RECORDS PROVIDED =>
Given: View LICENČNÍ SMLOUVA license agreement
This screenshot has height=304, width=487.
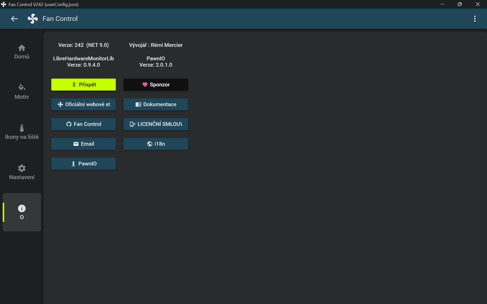Looking at the screenshot, I should (x=156, y=124).
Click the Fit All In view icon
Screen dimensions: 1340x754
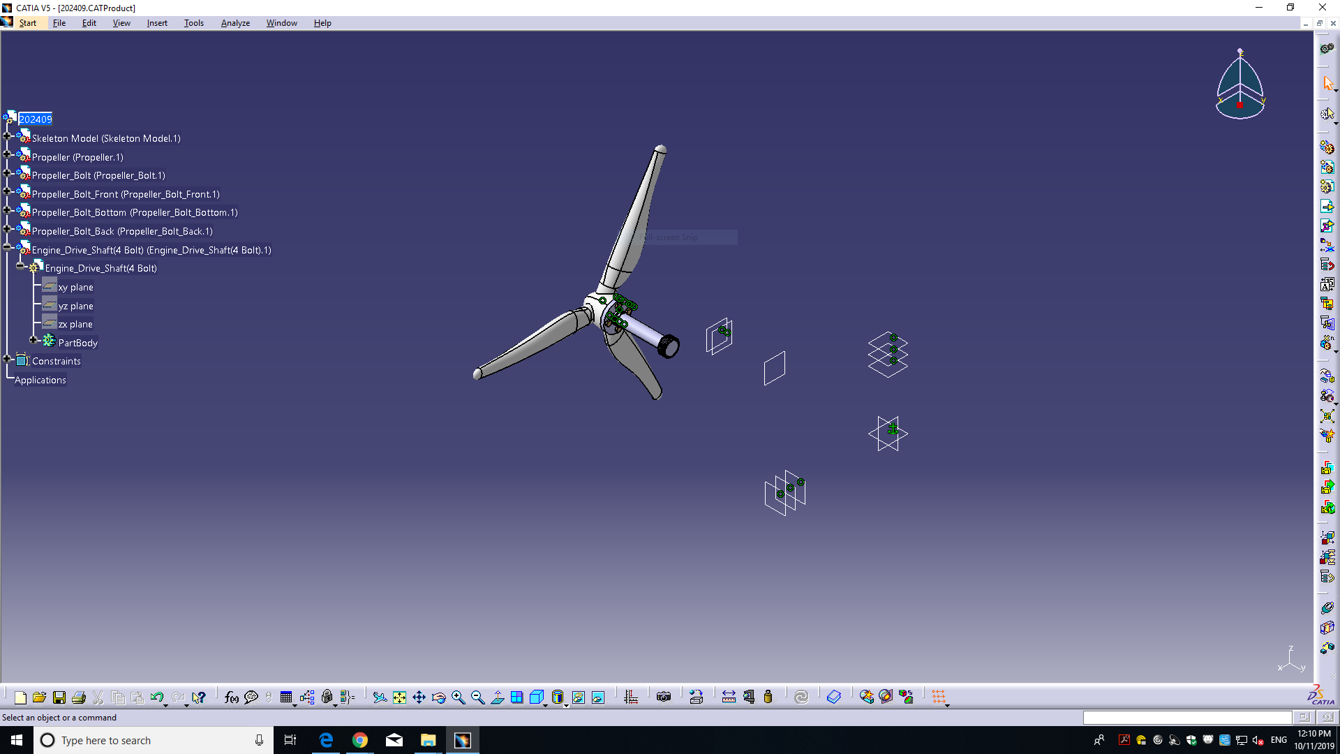(399, 697)
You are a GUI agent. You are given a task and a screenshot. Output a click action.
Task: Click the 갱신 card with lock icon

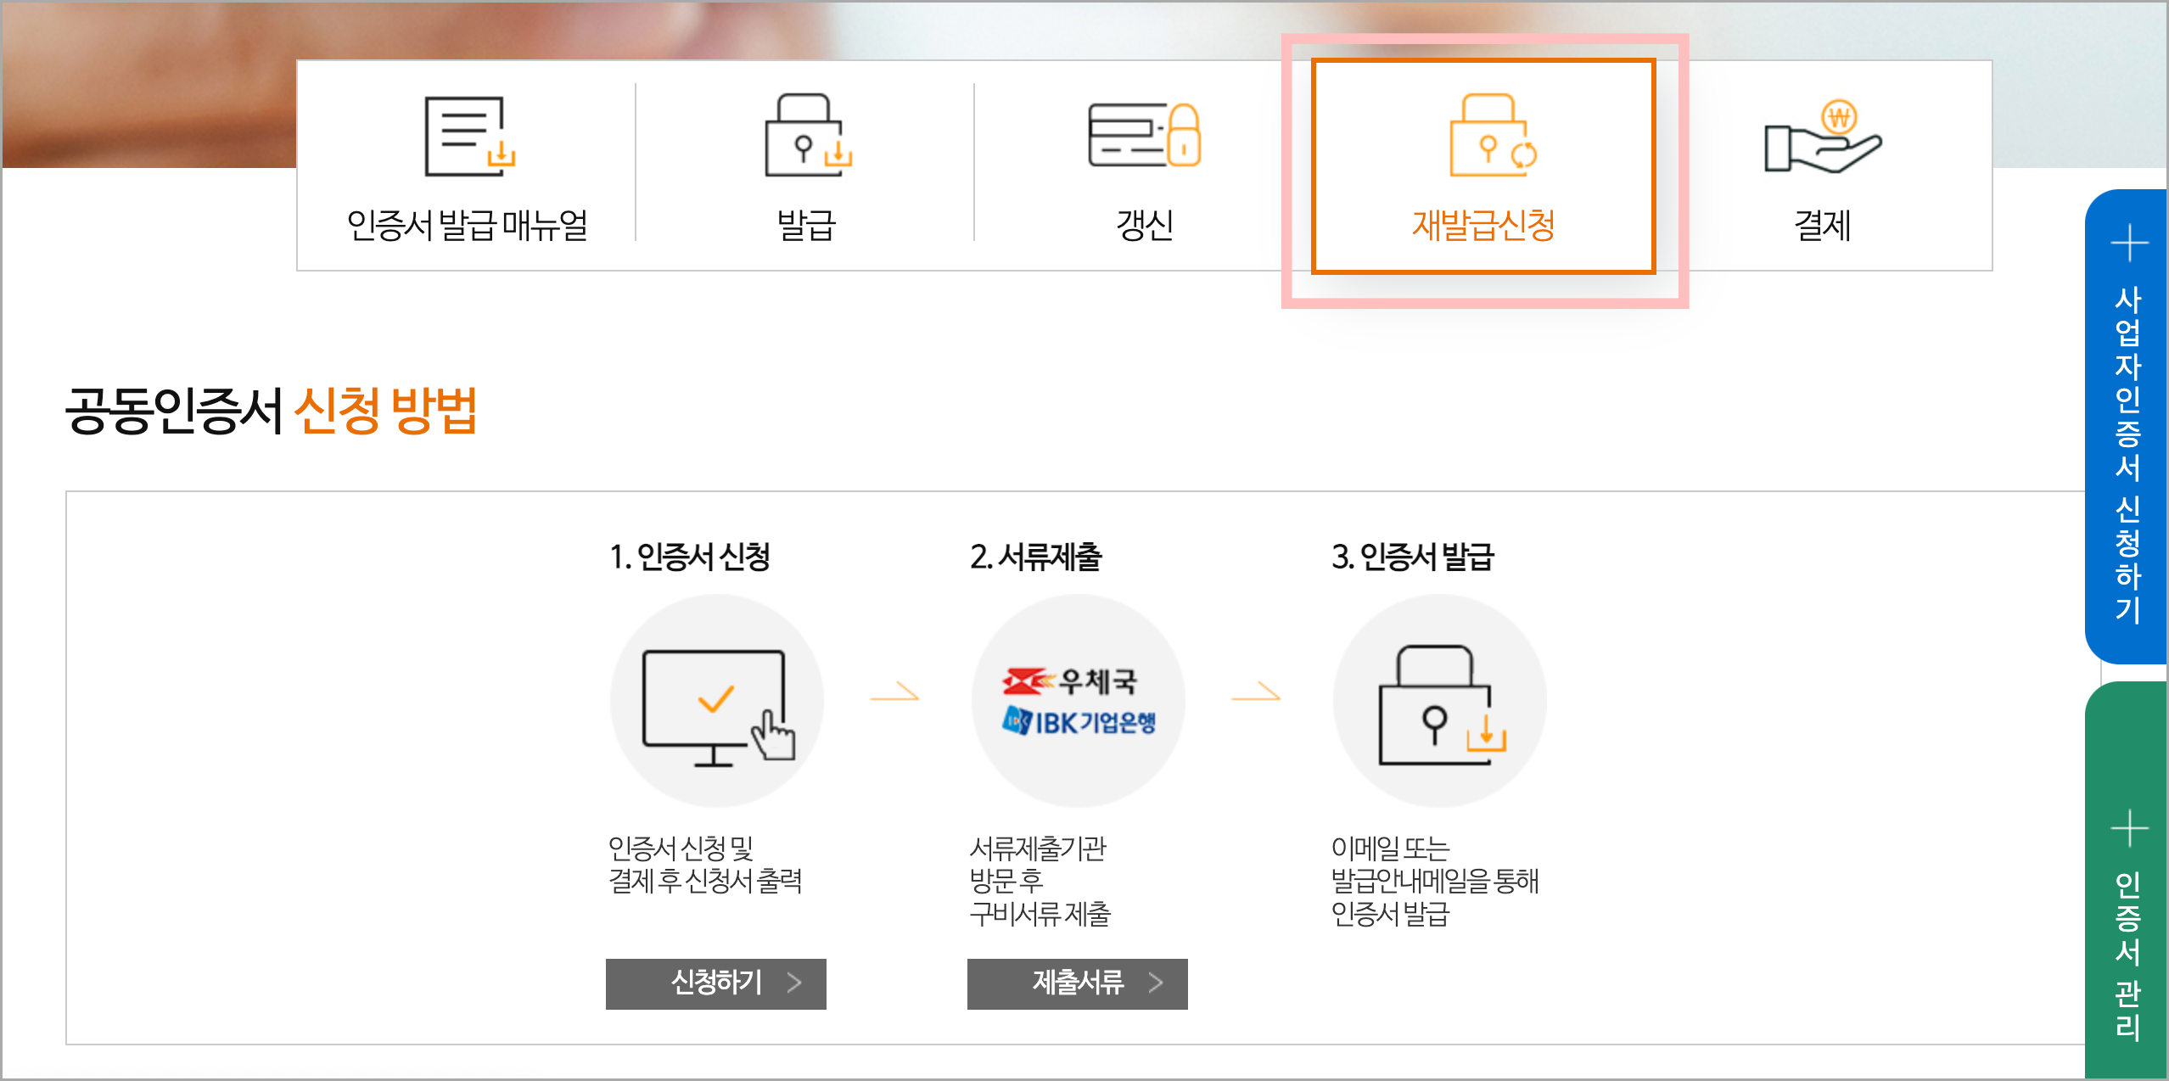click(x=1144, y=136)
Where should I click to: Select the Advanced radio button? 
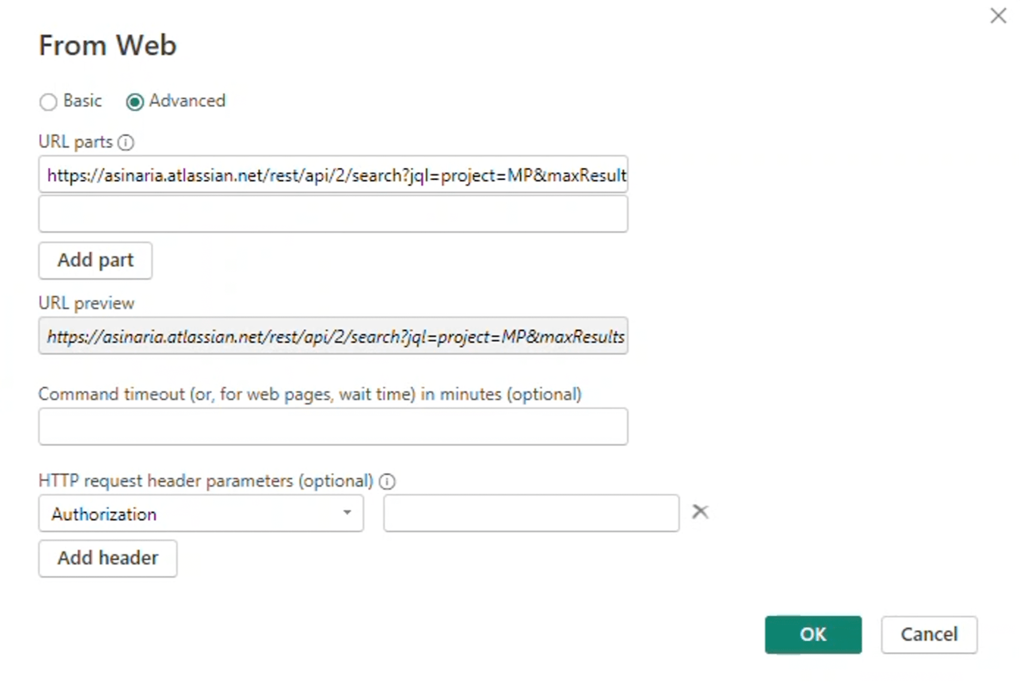(x=135, y=102)
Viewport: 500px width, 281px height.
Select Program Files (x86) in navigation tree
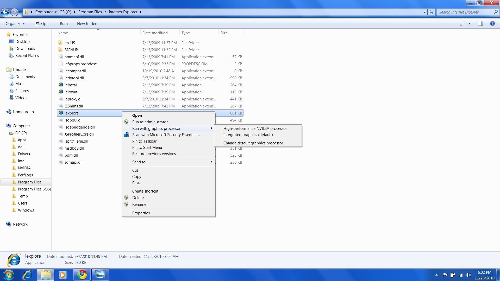pos(34,189)
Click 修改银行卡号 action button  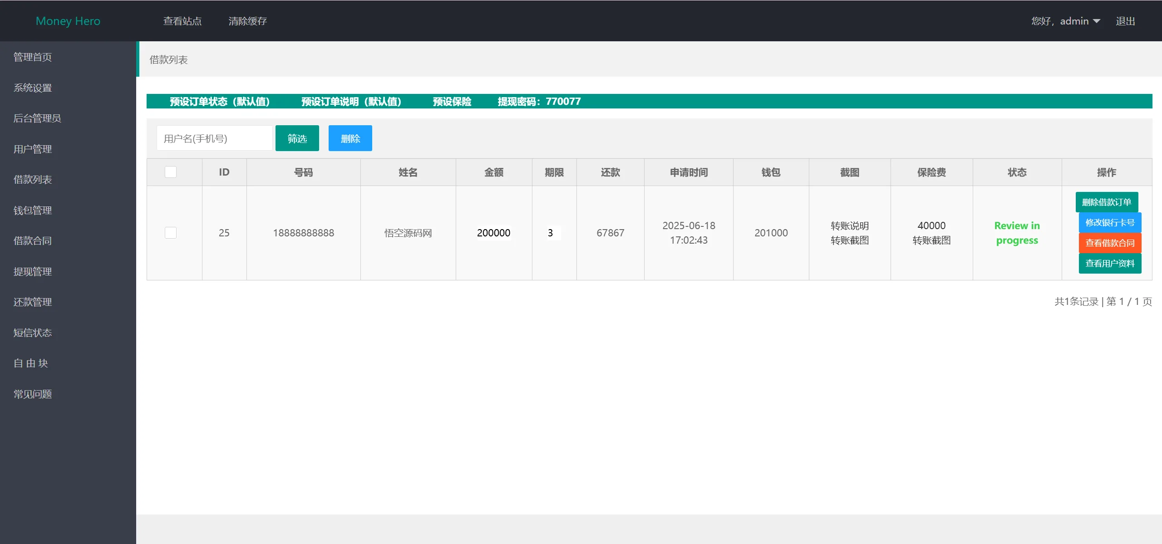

PROBLEM STATEMENT =>
Output the records exactly as they appear, skipping any pictures.

ANSWER SECTION =>
Given: View LICENČNÍ SMLOUVA license agreement
This screenshot has height=304, width=487.
Looking at the screenshot, I should (x=156, y=124).
Click the Fit All In view icon
Screen dimensions: 1340x754
(399, 697)
You are a GUI agent. You are given a task and a screenshot. Output a click action.
Task: Click the 갱신 card with lock icon

click(x=1144, y=136)
Where should I click to: Select the Advanced radio button? 
(x=135, y=102)
Viewport: 500px width, 281px height.
Select Program Files (x86) in navigation tree
pos(34,189)
Click 修改银行卡号 action button  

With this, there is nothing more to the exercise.